Toward a comprehensive understanding of seed masting: What do we need to complete the puzzle?
Seed masting (intermittent and synchronized seed production by a plant population) interests many researchers in plant ecology and silviculture. Several mechanistic hypotheses have been proposed to explain its patterns and causes both deductively (i.e., theoretically) and inductively (i.e., analyzing field data on plant reproduction, climatic data, and nutritional status). From the latter perspective, diverse findings have been presented in diverse fora, including this symposium.
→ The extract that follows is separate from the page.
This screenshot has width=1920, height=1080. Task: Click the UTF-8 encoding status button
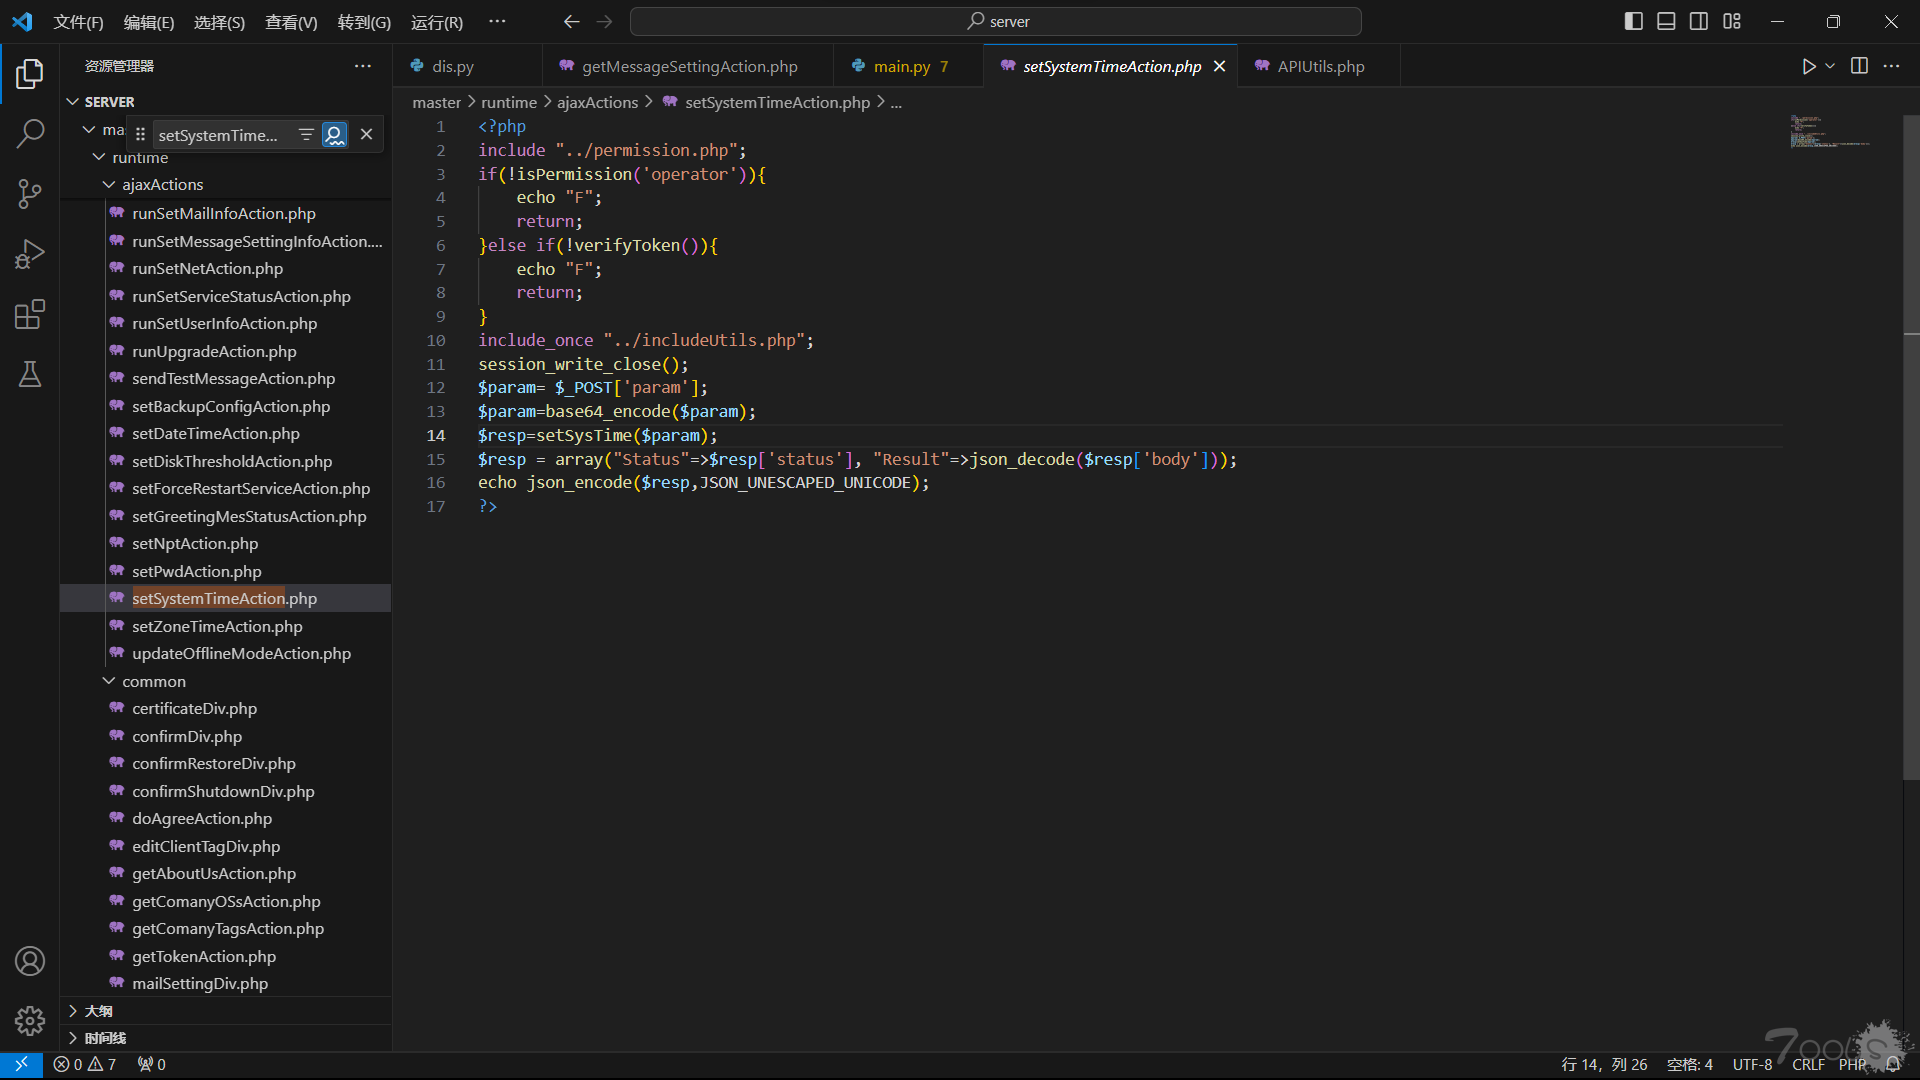pos(1752,1065)
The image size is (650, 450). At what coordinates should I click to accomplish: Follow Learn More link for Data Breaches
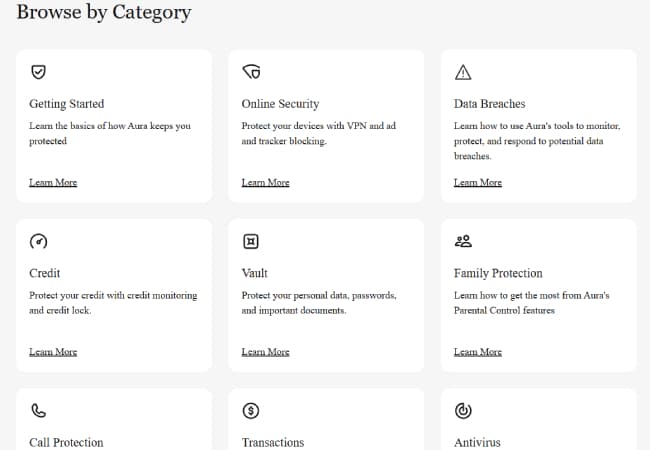477,182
Clearly, effort is needed to integrate these findings in pursuit of a comprehensive understanding of masting that is consistent with theory.
Higher temperatures or drought in the previous year are often proposed as proximate causes of masting. Recently, a ΔT model highlighted the predictive power of temperature differences between summers 1 and 2 years prior to masting, although the underlying mechanism was unclear. Meanwhile, nutritional conditions (e.g., levels of nitrogen, phosphorous) in the soil or wood can also influence masting. Here, I attempt to integrate these diverse findings into a single framework. Using the resource-budget model and predator satiation hypothesis as a basis, I argue that three pieces are necessary to complete the masting puzzle (taxon-specific flowering processes, ecosystem nutrient cycling, and the population of pre-dispersal predators) and that the diverse findings of the past reflect differences in the relative roles of these three pieces.